Au château de Ferney par Genève 7è mars 1769

Je reçus hier matin, monsieur, le présent dont vous m’avez honoré 1, et vous vous doutez bien à quoi je passai ma journée. Il y a bien longtemps que je n’ai goûté un plaisir plus pur et plus vrai. J’avais quelques droits à vos bontés comme votre confrère dans un art très difficile, comme votre ancien ami, et comme agriculteur. Vous aurez beaucoup d’admirateurs ; mais je me flatte d’avoir senti le charme de vos vers et de vos peintures plus que personne. Je crois me connaître un peu en vers . Les grands plaisirs, dans tous les arts, ne sont que pour les connaisseurs.

J’ai éprouvé, en vous lisant, une autre satisfaction encore plus rare, c’est que vous avez peint précisément ce que j’ai fait :

Ô que j’aime bien mieux ce modeste jardin
Où l’art en se cachant fécondait le terrain !
etc., etc. 2

Voilà mon aventure ; de longues allées où, parmi quelques ormeaux et mille autres arbres, on cueille des abricots et des prunes : des troupeaux qui bondissent entre un parterre et des bosquets : un petit champ que je sème moi-même, entouré d’allées agréables ; des vignes, au milieu desquelles sont des promenades ; au bout des vignes, des pâturages, et au bout des pâturages, une forêt.

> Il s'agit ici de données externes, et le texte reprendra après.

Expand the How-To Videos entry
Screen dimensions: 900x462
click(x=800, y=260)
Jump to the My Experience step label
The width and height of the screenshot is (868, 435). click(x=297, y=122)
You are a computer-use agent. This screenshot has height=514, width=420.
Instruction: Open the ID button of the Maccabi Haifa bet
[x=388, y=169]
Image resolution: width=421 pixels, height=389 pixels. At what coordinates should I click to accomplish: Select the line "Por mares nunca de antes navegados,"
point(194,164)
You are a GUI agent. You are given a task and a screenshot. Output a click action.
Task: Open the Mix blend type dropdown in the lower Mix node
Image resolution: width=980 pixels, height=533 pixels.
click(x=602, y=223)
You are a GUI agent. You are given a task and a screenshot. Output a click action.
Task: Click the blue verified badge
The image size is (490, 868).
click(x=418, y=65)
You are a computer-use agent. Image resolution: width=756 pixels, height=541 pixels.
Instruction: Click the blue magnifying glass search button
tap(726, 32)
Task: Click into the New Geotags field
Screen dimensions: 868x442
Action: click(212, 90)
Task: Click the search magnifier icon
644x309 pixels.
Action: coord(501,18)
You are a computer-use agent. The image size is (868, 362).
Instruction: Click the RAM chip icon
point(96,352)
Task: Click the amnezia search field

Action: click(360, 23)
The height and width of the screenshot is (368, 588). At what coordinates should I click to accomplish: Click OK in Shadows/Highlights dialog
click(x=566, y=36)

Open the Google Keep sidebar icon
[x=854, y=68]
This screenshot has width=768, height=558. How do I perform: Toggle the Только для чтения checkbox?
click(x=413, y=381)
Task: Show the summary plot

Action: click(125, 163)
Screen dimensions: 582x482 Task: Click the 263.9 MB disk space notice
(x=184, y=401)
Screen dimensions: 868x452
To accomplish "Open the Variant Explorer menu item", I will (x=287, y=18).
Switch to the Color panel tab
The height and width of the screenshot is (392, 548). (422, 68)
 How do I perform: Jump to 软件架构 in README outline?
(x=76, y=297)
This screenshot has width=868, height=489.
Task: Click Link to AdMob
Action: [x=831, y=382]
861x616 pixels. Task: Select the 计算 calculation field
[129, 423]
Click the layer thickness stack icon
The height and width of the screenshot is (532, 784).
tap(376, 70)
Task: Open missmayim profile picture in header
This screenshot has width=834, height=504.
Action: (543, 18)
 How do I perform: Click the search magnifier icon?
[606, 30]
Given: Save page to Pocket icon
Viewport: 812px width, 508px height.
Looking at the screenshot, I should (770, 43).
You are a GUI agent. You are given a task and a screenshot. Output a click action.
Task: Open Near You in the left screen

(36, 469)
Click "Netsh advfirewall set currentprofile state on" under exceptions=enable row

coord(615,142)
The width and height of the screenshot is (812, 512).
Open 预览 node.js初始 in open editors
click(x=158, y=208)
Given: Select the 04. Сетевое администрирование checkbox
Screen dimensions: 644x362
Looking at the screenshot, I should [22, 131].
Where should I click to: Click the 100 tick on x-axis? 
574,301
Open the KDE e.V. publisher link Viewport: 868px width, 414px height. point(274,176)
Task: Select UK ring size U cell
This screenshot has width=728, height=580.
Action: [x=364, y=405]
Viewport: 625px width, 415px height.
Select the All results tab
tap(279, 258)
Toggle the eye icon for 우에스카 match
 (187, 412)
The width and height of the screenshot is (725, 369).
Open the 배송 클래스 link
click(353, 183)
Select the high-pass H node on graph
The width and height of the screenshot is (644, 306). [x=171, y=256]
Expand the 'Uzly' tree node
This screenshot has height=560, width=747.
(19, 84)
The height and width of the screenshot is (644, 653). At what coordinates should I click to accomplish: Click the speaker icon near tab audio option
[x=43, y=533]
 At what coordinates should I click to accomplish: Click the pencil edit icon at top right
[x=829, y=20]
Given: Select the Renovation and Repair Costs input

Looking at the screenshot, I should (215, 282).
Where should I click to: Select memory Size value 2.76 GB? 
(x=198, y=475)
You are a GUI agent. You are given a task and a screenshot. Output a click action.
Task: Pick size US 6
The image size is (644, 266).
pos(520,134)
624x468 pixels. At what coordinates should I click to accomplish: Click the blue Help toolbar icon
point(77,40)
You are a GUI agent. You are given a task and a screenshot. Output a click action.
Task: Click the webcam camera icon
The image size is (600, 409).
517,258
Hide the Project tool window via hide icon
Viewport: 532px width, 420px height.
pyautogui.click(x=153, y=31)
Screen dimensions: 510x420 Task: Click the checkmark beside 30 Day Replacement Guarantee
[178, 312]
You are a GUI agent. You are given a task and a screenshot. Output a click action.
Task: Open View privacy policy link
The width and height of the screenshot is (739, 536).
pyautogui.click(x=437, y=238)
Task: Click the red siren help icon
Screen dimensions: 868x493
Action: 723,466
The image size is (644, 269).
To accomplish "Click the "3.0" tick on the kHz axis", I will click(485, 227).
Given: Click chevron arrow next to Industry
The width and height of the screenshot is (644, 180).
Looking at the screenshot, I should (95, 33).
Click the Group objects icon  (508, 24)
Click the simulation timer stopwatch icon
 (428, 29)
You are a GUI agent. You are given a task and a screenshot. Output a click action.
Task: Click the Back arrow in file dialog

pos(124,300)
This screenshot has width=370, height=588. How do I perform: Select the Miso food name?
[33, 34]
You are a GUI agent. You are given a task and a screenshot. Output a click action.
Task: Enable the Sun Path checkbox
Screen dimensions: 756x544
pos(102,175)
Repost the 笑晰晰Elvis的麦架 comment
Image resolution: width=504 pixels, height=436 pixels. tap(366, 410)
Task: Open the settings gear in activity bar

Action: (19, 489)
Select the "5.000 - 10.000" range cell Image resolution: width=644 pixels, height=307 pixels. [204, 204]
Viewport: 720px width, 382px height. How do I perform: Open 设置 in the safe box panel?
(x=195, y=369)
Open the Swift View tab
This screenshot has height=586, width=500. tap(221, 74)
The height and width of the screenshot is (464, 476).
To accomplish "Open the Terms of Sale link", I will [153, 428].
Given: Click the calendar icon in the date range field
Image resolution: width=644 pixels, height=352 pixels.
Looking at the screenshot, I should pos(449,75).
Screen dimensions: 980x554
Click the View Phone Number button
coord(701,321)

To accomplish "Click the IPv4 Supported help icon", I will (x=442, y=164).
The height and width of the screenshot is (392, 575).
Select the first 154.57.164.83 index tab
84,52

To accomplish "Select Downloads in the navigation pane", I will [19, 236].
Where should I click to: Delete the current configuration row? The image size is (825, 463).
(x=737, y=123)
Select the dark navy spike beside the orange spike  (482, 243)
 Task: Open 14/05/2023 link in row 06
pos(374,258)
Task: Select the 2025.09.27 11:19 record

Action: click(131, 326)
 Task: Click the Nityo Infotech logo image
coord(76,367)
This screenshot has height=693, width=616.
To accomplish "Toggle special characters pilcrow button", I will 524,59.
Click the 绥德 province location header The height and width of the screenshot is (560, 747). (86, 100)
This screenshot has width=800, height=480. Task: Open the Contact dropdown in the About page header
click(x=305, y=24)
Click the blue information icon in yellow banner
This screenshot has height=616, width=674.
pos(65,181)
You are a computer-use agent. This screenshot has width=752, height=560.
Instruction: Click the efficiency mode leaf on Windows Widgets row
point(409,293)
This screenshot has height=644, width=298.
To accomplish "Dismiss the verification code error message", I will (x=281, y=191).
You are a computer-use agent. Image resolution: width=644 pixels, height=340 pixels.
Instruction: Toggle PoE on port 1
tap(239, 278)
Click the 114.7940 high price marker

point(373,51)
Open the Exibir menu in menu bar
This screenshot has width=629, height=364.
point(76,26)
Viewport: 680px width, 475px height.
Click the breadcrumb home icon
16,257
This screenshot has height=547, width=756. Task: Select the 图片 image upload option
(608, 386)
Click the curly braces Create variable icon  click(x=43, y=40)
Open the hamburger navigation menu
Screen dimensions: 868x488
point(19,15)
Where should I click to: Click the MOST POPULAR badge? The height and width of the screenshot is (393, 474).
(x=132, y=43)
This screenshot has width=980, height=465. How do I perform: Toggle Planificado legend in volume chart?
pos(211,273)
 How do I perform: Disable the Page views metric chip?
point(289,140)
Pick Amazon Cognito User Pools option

C’est chez moi que mûrit la figue à côté du melon 3, car je crois que vous n’avez guère de figues en Lorraine. Je dois donc vous remercier d’avoir dit si bien ce que j’aurais dû dire.

Je vous assure que mon cœur a été bien ému en lisant les petites leçons que vous donnez aux seigneurs des terres, dans votre troisième chant. Il est vrai que je n’habite pas le donjon de mes ancêtres 4, je n’aime en aucune façon les donjons ; mais du moins je n’ai pas fait le malheur de mes vassaux et de mes voisins. Les terres que j’ai défrichées, et un peu embellies, n’ont vu couler que les larmes des Calas et des Sirven, quand ils sont venus dans mon asile. J’ai quadruplé le nombre de mes paroissiens ; et, Dieu merci, il n’y a pas un pauvre.

Nec doluit miserans inopem aut invidit habenti .5

En vous remerciant de tout mon cœur du compliment fait à l’intendant qui exigeait si à propos des corvées, et qui servait si bien le roi que les enfants en mouraient sur le sein de leurs mères 6. Chaque chant a des tableaux qui parlent au cœur. Pourquoi citez-vous Thompson 7 ? C’est le Titien qui loue un peintre flamand.

Votre quatrième, qui paraît fournir le moins, est celui qui rend le plus. Je ne crains point d’être aveuglé par la reconnaissance extrême que je vous dois 8. Il m’a charmé très indépendamment de la générosité courageuse avec laquelle vous parlez d’un homme si longtemps persécuté par ceux qui se disaient gens de lettres .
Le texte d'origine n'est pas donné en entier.